Auch kann es sein, dass sich die Eltern ganz unbewusst immer einen Jungen gewünscht haben, und das dann unbewusst auf ihre Tochter übertragen. Oder es kann sein, dass Mütter es nicht aushalten, einen Sohn zu haben, weil sie selbst so viel Gewalt durch einen Mann erlebt haben, als sie klein waren. Davon kann sich dann unbewusst etwas auf das Kind übertragen, in dem Sinne, dass der Junge kein Junge, sondern ein Mädchen sein will, weil er tief drin spürt: ‚Meine Mutter oder mein Vater lehnt mich als Sohn eigentlich ab‘.
Solche unbewussten Ablehnungen sind mir im Laufe meines Engagements für Kinderschutz und erwachsene Betroffene von sexualisierter Gewalt in der Kindheit öfters begegnet. Das ist ganz schwer für manche Eltern und deren Kinder, und die können da nichts dafür. Trotzdem muss man für beide etwas tun.

- _Bereitgestellte Datensätze_:

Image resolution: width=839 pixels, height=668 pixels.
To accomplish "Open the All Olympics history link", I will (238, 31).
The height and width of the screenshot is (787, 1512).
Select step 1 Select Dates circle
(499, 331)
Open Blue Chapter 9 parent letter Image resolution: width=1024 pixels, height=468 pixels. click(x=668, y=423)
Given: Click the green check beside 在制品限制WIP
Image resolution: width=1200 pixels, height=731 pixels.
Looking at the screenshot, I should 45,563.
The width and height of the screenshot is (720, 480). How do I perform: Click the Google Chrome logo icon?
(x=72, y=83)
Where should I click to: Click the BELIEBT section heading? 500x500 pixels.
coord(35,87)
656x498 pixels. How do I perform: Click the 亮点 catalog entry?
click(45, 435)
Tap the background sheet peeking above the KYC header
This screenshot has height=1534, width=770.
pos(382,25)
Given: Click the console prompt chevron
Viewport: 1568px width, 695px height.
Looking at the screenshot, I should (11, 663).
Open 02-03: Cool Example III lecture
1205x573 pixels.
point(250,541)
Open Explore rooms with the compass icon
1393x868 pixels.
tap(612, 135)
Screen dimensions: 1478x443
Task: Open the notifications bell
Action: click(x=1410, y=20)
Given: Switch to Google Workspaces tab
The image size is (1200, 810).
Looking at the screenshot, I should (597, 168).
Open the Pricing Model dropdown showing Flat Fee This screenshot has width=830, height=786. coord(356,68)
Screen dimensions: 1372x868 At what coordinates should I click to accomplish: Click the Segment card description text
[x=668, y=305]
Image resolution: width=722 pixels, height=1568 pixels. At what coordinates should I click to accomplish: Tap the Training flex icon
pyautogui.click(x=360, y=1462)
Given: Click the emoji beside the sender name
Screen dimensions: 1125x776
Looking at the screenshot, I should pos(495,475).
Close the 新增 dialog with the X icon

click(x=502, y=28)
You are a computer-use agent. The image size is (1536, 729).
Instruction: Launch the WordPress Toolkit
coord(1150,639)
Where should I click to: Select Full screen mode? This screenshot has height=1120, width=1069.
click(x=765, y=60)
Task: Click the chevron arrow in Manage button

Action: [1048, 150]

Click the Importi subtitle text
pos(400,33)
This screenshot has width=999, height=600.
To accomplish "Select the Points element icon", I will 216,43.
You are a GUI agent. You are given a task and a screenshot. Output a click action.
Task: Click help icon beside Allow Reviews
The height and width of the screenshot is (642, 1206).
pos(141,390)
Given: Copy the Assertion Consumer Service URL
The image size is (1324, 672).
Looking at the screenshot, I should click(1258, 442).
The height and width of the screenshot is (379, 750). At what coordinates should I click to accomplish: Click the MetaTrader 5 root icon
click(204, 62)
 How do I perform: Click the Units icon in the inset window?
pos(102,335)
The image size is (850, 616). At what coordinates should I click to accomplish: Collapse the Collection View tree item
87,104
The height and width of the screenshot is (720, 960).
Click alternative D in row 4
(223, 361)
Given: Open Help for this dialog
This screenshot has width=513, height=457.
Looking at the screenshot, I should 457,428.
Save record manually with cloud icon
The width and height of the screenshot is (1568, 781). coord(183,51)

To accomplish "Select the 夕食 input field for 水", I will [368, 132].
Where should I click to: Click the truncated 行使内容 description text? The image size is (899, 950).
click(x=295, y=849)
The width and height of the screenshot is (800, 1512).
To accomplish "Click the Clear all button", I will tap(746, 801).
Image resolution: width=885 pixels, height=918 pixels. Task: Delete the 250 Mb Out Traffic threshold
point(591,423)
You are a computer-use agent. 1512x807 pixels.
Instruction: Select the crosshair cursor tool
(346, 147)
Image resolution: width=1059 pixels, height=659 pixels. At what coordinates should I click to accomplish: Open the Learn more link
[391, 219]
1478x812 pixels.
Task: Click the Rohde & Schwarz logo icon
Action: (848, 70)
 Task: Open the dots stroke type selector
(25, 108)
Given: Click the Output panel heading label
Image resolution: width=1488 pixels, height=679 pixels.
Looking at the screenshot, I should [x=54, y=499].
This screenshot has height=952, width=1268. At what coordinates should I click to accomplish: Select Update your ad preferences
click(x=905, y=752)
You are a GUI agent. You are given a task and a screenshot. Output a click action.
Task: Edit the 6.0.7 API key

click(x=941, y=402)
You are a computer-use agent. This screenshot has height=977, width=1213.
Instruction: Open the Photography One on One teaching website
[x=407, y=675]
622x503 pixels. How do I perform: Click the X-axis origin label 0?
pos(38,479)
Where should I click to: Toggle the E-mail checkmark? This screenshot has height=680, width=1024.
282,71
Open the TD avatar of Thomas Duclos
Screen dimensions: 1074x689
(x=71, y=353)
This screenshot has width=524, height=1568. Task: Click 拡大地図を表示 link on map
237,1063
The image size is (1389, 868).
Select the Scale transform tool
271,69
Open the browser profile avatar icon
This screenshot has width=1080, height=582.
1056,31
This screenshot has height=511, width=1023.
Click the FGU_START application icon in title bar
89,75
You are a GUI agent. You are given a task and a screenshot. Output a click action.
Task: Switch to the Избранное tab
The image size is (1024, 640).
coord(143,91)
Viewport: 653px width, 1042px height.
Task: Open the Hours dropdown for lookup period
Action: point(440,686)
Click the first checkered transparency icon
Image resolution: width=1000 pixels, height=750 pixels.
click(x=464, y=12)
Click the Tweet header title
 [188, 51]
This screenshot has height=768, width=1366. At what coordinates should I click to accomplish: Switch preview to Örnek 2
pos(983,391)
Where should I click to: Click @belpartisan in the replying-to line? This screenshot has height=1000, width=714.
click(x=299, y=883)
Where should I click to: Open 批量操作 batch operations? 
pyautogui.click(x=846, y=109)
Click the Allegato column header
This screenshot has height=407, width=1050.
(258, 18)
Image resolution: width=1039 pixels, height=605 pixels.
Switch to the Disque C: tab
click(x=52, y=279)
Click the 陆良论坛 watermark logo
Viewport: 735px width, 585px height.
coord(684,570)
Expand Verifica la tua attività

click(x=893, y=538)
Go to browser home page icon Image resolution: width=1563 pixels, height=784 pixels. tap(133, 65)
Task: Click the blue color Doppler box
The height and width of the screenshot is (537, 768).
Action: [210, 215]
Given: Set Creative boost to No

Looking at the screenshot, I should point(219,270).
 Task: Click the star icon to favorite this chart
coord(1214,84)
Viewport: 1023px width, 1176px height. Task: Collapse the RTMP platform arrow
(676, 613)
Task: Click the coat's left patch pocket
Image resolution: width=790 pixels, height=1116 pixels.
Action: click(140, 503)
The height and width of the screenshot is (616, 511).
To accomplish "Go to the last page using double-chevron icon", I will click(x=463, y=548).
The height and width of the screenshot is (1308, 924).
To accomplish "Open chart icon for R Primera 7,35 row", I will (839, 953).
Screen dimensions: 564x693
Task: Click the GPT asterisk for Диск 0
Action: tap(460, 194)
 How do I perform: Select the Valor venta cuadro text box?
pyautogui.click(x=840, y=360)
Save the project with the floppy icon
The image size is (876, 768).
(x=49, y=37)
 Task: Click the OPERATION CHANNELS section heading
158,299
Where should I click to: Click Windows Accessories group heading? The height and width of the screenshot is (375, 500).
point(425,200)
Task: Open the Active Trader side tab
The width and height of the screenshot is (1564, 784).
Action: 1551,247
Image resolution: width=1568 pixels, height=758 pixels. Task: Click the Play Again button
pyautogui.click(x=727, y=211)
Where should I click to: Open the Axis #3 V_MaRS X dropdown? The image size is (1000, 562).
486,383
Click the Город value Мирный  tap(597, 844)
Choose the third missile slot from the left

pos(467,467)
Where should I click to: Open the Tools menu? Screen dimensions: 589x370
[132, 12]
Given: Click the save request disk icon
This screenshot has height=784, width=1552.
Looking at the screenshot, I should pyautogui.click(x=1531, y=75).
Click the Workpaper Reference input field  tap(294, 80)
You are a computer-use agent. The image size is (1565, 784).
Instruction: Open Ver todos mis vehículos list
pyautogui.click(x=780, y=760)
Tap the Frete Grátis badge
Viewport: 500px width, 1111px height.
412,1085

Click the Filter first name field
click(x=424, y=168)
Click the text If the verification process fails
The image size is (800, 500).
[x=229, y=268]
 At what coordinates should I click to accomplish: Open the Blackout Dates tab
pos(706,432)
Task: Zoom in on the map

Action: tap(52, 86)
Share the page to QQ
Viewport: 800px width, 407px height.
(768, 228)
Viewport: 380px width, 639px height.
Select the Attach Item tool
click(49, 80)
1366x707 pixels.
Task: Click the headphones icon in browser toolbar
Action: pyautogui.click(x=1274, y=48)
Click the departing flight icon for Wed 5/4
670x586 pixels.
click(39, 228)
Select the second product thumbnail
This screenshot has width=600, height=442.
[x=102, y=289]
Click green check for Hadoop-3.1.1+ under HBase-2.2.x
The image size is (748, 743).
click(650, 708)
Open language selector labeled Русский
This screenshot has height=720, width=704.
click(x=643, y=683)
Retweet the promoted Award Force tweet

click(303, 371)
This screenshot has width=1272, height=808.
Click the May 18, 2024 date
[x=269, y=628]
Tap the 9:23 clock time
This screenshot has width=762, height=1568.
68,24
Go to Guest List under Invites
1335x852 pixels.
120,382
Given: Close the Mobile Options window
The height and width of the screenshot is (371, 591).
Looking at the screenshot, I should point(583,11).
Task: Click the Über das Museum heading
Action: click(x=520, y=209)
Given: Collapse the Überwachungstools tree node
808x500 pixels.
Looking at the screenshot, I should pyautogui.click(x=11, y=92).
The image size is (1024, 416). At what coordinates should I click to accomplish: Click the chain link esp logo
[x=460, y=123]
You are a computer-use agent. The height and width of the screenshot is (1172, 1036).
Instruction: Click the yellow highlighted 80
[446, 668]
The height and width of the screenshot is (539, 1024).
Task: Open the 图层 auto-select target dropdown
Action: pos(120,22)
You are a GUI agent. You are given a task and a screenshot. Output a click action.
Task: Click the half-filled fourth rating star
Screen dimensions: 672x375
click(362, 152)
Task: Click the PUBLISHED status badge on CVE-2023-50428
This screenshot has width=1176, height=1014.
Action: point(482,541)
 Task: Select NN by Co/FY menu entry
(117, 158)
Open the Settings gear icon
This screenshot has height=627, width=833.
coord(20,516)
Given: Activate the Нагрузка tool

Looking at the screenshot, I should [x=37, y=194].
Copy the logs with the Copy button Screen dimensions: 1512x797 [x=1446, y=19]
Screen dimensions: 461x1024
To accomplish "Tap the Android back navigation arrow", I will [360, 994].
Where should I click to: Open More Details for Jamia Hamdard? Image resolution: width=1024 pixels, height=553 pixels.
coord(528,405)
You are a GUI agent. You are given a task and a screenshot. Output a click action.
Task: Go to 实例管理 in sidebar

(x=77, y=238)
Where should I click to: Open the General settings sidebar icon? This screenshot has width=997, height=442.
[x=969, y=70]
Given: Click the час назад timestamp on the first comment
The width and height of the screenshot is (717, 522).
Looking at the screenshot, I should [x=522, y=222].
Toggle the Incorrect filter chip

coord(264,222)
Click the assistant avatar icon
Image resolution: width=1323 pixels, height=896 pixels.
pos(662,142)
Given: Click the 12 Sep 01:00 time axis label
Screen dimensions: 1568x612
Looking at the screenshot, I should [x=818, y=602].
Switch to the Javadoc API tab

- _Zu erledigende Aufgaben_:
A. Im Rahmen welchen Engagements sind solche unbewussten Ablehnungen laut dem Text über unbewusste Ablehnung durch Eltern öfters begegnet?
B. Bitte setze den Text über unbewusste Ablehnung durch Eltern nach seinem letzten Satz fort.

- _Lösungen der Aufgaben_:
A. Im Rahmen des Engagements für Kinderschutz und für erwachsene Betroffene von sexualisierter Gewalt in der Kindheit.

B.
Auch gegenüber Mädchen kommt es z.B. vor, dass die Mütter es einfach nicht ertragen, dass die Tochter genauso wie sie selbst Opfer werden könnte. Daraus kann dann innerlich der oft unbewusste Wunsch entstehen, dass die Tochter doch lieber ein Sohn wäre, da sie dann stärker und besser geschützt wäre. Das kann dann bei der Tochter dazu führen, dass die sich selbst nicht aushalten kann und diffuse Ängste und abwehrende Gefühle gegenüber ihrem Mädchensein entwickelt.
FHM: Haben sich Kinder, die das Gefühl haben, „trans“ zu sein, von ihrem Körper abgespalten?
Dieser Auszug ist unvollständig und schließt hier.